Your goal: Give back exactly the lines of the data below, starting with the line that has "You are a computer-use" and going on through the line that has "Instruction: Click the".

Records shown:
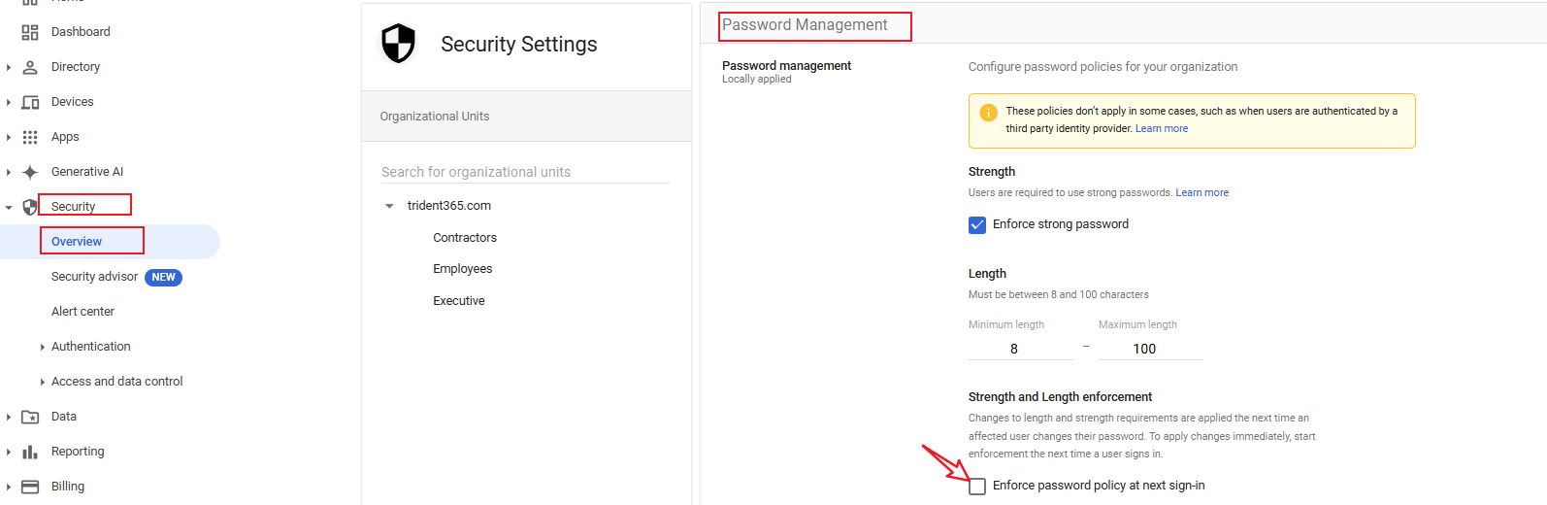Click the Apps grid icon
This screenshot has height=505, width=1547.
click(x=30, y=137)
...
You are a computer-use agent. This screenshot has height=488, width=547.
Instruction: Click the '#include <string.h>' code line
...
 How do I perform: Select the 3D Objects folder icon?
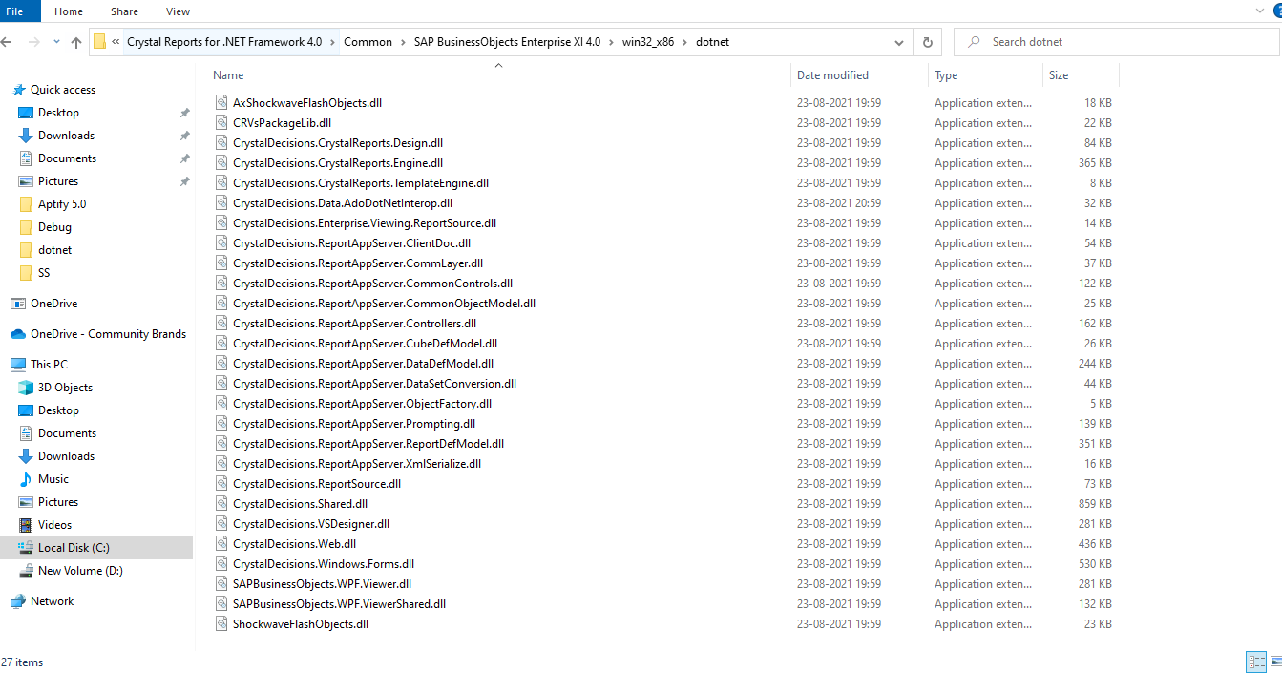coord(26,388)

Answer section:
You are a computer-use agent. This screenshot has height=488, width=547.
Instruction: Click the '#include <string.h>' code line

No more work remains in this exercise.